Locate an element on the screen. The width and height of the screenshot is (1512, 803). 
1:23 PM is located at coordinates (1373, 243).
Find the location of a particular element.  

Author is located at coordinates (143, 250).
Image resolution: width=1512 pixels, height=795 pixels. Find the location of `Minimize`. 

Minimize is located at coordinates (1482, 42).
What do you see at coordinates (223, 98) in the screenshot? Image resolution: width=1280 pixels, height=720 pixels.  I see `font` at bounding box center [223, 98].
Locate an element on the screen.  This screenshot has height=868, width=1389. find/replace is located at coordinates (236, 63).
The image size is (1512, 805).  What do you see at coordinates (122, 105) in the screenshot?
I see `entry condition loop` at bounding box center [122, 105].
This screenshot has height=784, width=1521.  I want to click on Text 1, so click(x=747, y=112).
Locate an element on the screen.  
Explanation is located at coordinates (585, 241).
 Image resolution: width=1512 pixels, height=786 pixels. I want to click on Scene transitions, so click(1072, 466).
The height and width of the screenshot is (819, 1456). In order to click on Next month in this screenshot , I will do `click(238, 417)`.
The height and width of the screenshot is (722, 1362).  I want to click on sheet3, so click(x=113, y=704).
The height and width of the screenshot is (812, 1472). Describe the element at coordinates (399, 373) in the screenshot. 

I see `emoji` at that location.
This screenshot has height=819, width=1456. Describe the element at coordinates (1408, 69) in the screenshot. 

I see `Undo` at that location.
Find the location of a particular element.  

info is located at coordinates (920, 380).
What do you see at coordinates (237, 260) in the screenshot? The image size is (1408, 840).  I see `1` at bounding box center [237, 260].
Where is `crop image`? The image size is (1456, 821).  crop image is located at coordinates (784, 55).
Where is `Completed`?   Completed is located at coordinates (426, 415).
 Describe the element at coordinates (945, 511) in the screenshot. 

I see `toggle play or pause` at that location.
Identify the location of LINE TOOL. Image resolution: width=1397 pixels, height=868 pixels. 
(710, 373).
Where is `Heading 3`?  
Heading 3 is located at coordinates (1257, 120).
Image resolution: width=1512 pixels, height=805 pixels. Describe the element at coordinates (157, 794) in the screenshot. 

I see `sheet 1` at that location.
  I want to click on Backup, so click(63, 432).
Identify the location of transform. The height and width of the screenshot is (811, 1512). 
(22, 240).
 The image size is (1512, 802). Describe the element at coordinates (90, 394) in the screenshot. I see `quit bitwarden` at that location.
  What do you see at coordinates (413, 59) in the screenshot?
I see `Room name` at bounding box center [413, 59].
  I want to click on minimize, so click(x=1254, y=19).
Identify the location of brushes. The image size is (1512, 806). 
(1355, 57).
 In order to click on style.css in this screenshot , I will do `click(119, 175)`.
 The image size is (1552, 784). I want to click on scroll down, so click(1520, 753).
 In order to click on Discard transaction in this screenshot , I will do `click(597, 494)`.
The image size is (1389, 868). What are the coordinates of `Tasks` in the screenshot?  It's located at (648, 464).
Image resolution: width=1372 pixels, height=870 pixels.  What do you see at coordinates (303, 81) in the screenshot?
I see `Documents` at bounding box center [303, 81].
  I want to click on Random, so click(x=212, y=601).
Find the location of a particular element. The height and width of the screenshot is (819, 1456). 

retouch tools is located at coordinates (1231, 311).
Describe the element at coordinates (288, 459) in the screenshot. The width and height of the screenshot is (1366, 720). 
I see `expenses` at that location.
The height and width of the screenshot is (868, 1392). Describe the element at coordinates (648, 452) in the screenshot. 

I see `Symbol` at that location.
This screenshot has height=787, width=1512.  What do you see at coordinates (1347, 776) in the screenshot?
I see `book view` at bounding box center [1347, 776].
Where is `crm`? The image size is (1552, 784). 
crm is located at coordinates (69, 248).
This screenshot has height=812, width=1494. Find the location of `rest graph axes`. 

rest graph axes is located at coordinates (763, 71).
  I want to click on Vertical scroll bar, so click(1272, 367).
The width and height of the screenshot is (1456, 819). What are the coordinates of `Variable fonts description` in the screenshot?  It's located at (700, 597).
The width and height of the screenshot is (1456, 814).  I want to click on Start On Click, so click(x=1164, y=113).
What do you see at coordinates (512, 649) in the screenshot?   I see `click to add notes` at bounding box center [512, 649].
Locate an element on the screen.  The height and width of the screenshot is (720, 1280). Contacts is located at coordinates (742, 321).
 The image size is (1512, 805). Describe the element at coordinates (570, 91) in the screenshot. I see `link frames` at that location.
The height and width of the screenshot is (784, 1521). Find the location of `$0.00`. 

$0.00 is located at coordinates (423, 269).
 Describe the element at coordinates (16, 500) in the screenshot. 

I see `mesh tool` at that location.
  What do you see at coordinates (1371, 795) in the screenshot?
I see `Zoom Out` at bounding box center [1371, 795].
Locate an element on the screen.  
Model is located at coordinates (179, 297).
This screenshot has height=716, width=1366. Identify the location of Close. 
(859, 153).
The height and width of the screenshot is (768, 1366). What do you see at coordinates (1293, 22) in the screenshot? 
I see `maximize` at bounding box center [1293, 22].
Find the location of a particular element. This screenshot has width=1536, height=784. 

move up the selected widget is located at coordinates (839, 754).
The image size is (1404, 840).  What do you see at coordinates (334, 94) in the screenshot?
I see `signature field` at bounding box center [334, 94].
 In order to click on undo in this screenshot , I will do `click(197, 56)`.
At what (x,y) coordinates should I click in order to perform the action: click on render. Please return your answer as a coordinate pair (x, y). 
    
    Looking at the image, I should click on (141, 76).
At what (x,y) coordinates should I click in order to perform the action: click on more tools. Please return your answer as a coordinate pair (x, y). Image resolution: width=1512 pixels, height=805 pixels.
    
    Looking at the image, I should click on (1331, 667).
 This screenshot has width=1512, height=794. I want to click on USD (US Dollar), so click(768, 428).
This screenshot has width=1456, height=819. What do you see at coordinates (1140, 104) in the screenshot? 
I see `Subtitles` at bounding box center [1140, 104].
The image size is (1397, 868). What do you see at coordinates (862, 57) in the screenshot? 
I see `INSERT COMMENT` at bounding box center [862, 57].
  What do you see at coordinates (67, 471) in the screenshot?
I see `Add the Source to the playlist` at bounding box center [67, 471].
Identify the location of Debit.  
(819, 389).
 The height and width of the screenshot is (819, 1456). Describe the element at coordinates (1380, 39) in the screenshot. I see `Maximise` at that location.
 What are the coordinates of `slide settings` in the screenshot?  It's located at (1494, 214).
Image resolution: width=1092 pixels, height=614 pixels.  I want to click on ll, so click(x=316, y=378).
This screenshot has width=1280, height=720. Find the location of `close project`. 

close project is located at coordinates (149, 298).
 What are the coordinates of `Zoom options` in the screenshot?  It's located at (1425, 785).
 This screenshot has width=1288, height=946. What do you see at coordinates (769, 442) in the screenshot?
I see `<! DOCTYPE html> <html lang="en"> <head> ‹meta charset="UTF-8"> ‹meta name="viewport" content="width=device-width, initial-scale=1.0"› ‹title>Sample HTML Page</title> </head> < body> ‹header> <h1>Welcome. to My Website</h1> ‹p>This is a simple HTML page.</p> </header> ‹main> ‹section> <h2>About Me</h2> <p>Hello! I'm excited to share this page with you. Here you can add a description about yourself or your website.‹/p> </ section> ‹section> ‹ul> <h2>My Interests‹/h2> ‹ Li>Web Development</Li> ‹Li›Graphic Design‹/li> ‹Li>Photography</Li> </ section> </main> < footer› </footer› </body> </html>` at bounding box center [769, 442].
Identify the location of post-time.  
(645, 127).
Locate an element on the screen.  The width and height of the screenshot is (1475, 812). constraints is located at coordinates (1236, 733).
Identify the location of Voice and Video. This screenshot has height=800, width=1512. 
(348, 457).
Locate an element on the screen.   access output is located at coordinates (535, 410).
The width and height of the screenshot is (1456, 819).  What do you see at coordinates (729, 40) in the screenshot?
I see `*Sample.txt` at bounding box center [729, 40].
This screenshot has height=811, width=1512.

> Your task
Retype the entries above, starting at the line that contains "coordinates (742, 321)." and ending at the line that contains "move up the", with both of those lines included.

> Solved problem
Locate an element on the screen.  The height and width of the screenshot is (720, 1280). Contacts is located at coordinates (742, 321).
 The image size is (1512, 805). Describe the element at coordinates (570, 91) in the screenshot. I see `link frames` at that location.
The height and width of the screenshot is (784, 1521). Find the location of `$0.00`. 

$0.00 is located at coordinates (423, 269).
 Describe the element at coordinates (16, 500) in the screenshot. 

I see `mesh tool` at that location.
  What do you see at coordinates (1371, 795) in the screenshot?
I see `Zoom Out` at bounding box center [1371, 795].
Locate an element on the screen.  
Model is located at coordinates (179, 297).
This screenshot has height=716, width=1366. Identify the location of Close. 
(859, 153).
The height and width of the screenshot is (768, 1366). What do you see at coordinates (1293, 22) in the screenshot? 
I see `maximize` at bounding box center [1293, 22].
Find the location of a particular element. This screenshot has width=1536, height=784. 

move up the selected widget is located at coordinates (839, 754).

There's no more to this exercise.